THE DATA —

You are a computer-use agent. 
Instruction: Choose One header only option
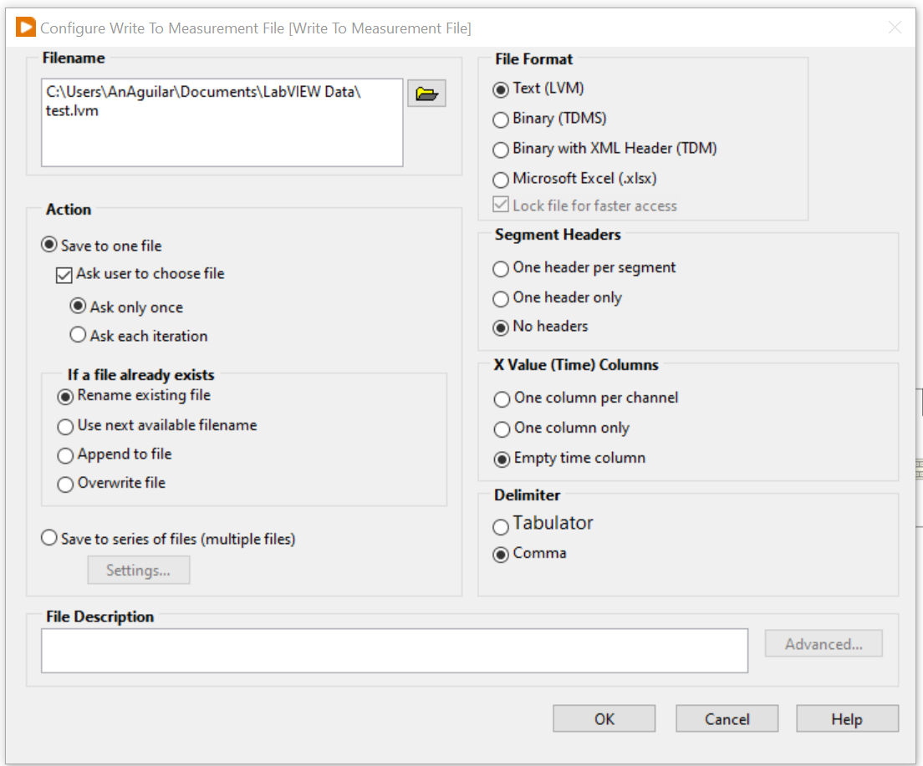point(501,298)
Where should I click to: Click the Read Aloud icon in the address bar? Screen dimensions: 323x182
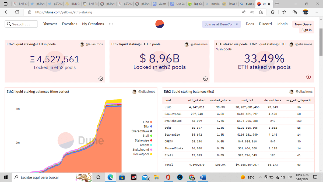[x=244, y=12]
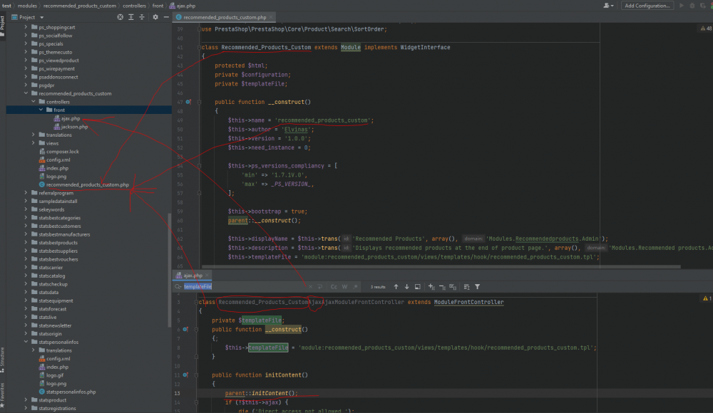Toggle Match Case in find bar

[x=333, y=287]
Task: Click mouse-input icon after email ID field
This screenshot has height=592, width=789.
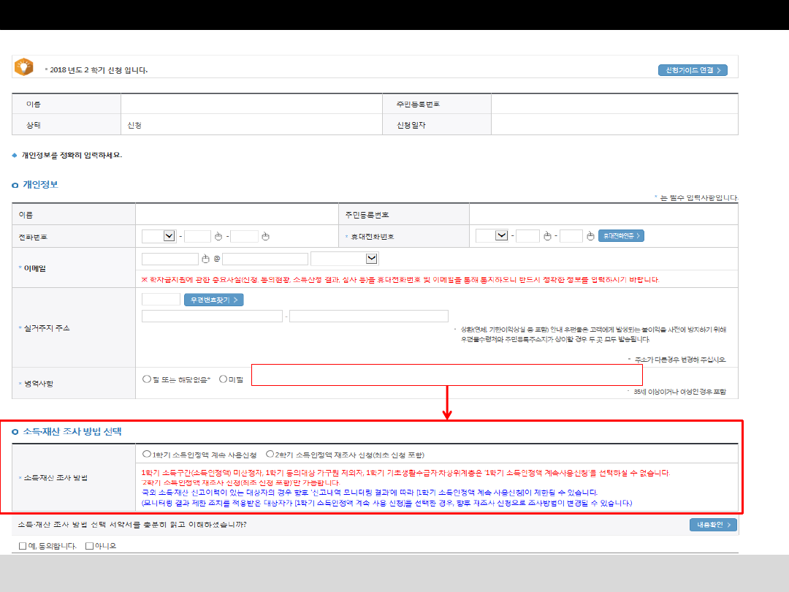Action: point(205,259)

ABOUT THIS EXERCISE — Once the line containing "Task: Click mouse-input" is found, write out exactly that line and each line after it through the end of the entries, omitting pictures.

ANSWER SECTION —
Task: Click mouse-input icon after email ID field
This screenshot has height=592, width=789.
Action: point(205,259)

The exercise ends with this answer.